## TRAVAIL DEMANDÉ
[a] Traduisez en anglais cette phrase du texte sur Flaubert : « La première d’entre elles, Madame Bovary, devait le porter d’un seul coup au sommet de la gloire littéraire. »
[b] Prolongez le texte sur Flaubert de trois ou quatre phrases, à partir de sa dernière phrase.

## TEXTE PRÉSENTÉ
################

Réception critique, manuscrits, héritage... cette semaine, le blog de Gallica vous emmène sur les traces de Flaubert, cette année au programme de l’agrégation de Lettres, à travers six billets illustrés. Entamons le voyage avec l’accueil critique de Madame Bovary.
 

Madame Bovary, moeurs de province, gravure à l'eau forte, Albert Fourié, 1885.

Gustave Flaubert, écrivain solitaire, enfermé dans sa tour d'ivoire, adepte de l’art pour l’art, fut aussi jaloux de son indépendance créatrice qu’il fut sensible à la réception critique de ses publications. La première d’entre elles, Madame Bovary, devait le porter d’un seul coup au sommet de la gloire littéraire.

################

## DONNÉES FOURNIES
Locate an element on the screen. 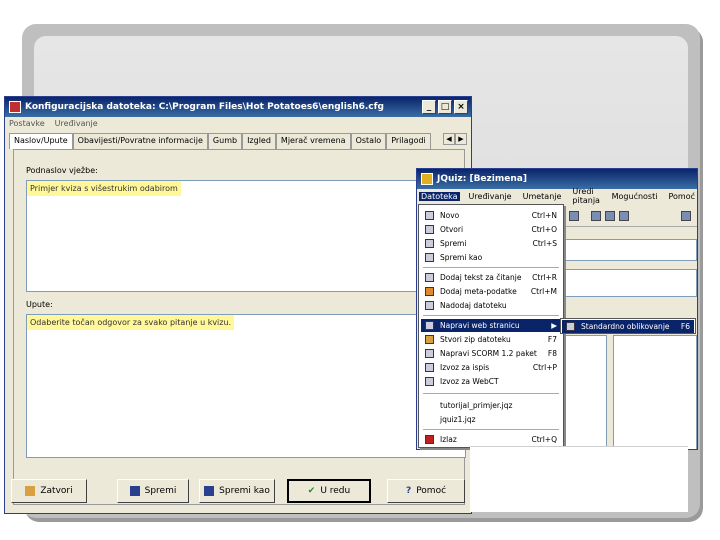  menu-item-scorm: Napravi SCORM 1.2 paket F8 is located at coordinates (491, 354). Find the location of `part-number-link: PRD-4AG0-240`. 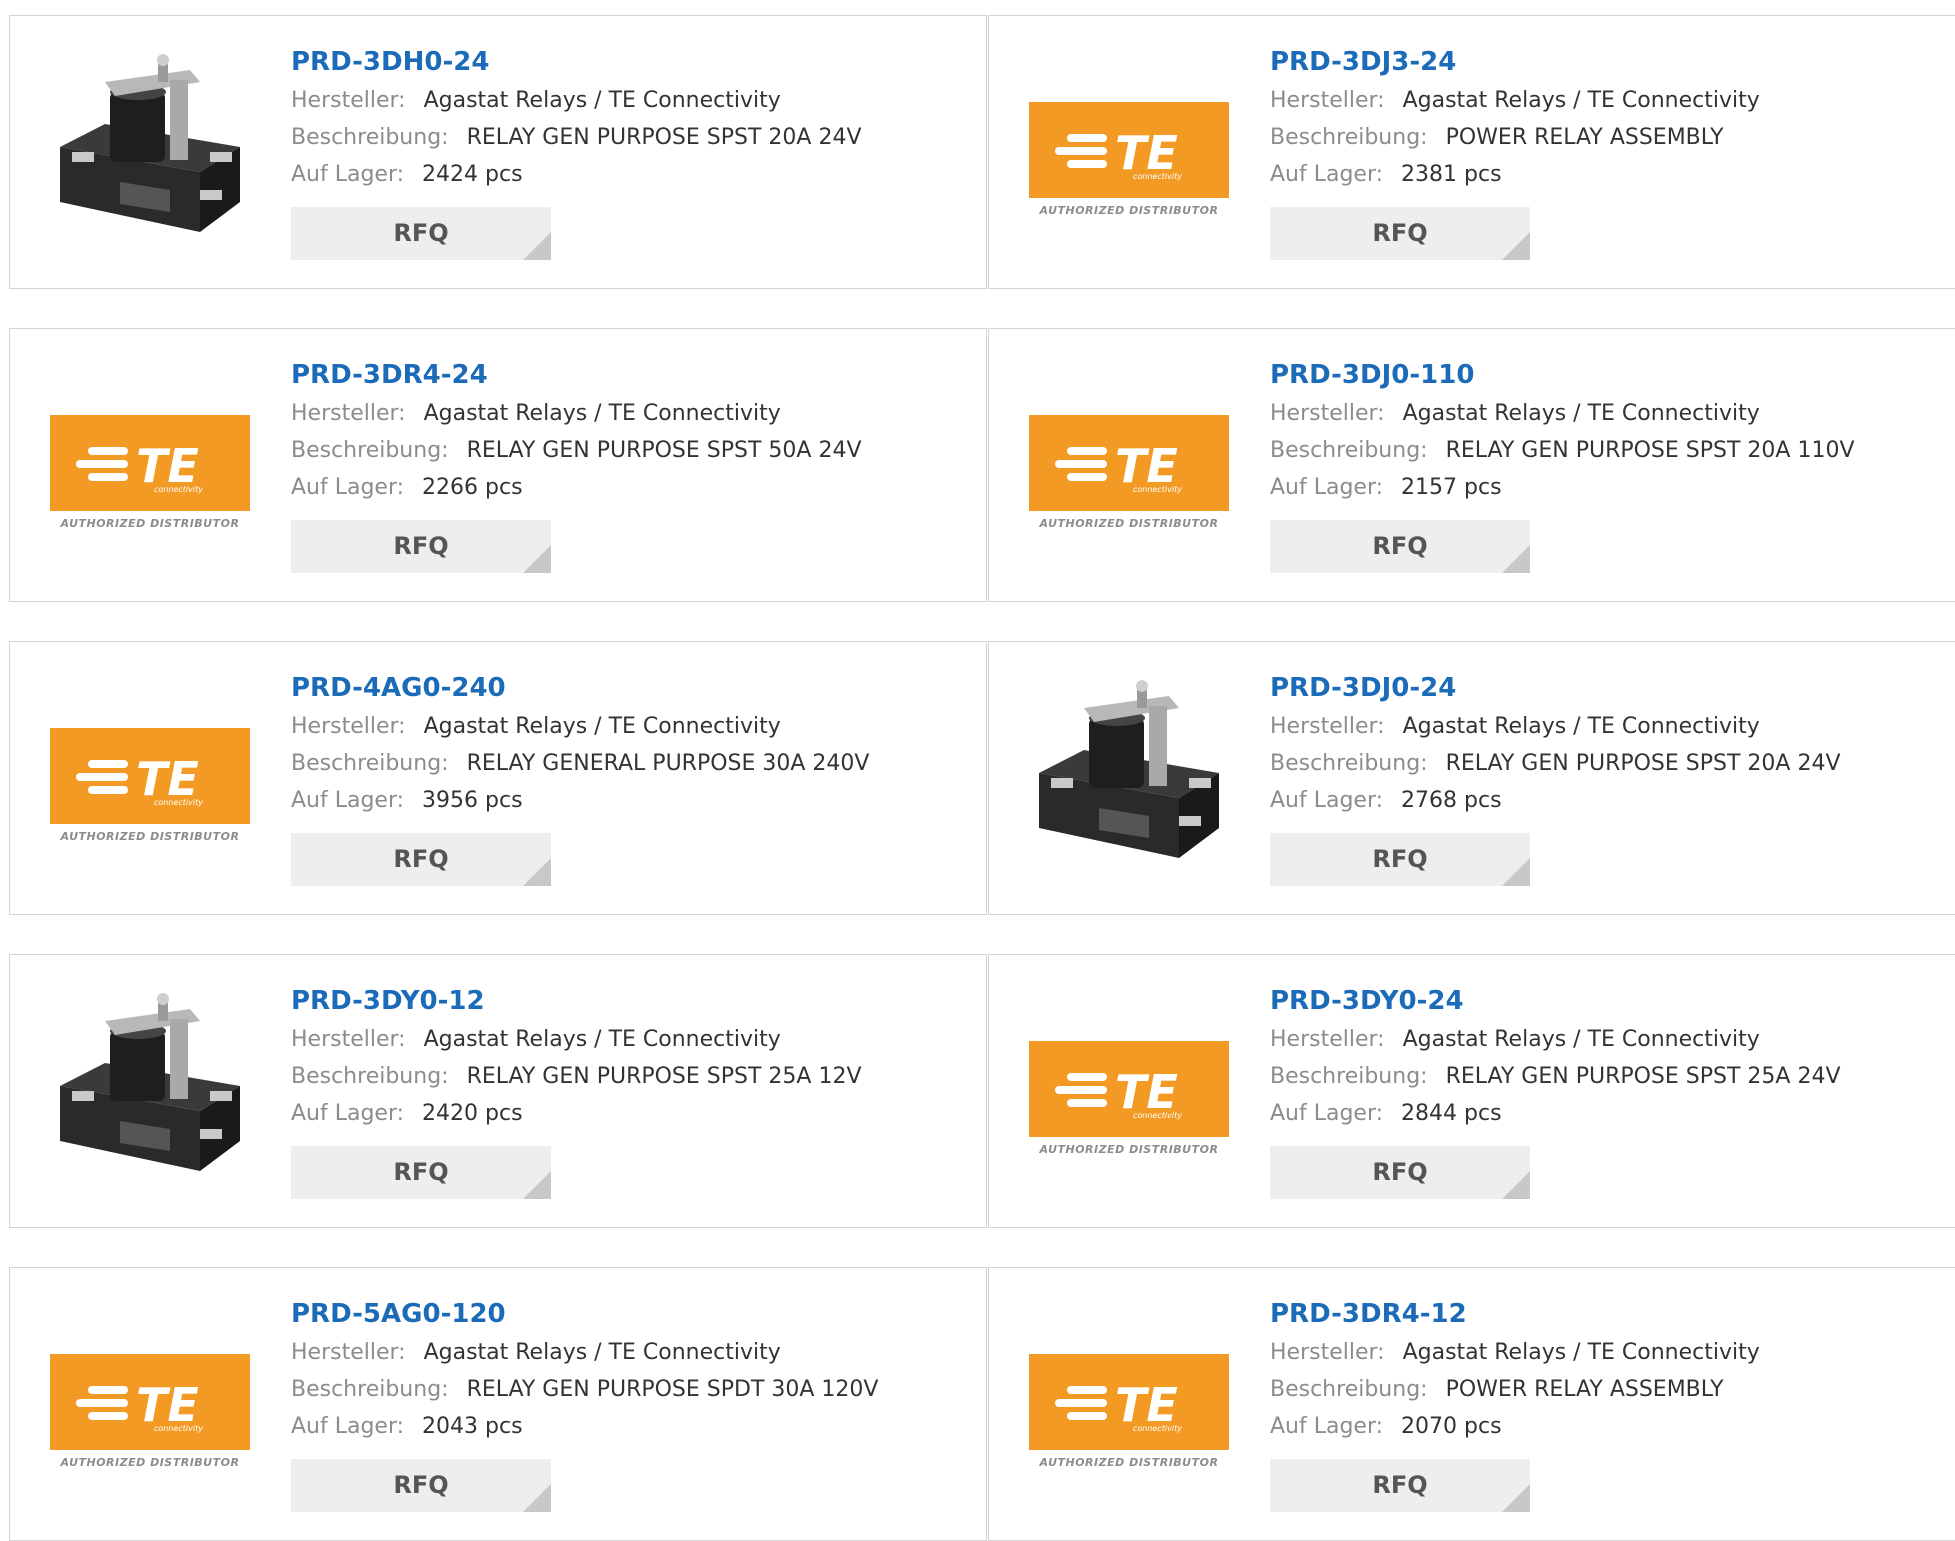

################

## RÉPONSES NUMÉROTÉES
[a] The first of them, Madame Bovary, was to carry him at a single stroke to the summit of literary glory.

[b]
Scandale de la modernité

Selon le principe du scandale attaché à la modernité artistique, lequel frappe à la même époque le recueil des Fleurs du Mal, de Charles Baudelaire (réquisitoire et plaidoirie dans la Revue des Grands procès contemporains, 1885), la puissance et la nouveauté du tableau des "mœurs de province" offert par ce hobereau normand, jusqu’alors à peu près inconnu, heurte la société du second Empire. Le procès "d’offense à la morale publique et à la religion" suscité par la publication de Madame Bovary en feuilleton dans la Revue de Paris en 1856 (réquisitoire, plaidoirie et jugement dans l’édition de Charpentier, 1881), contribue au succès fulgurant de sa première édition monographique l’année suivante chez Michel Lévy. Pendant ce temps, toute la critique littéraire prend position.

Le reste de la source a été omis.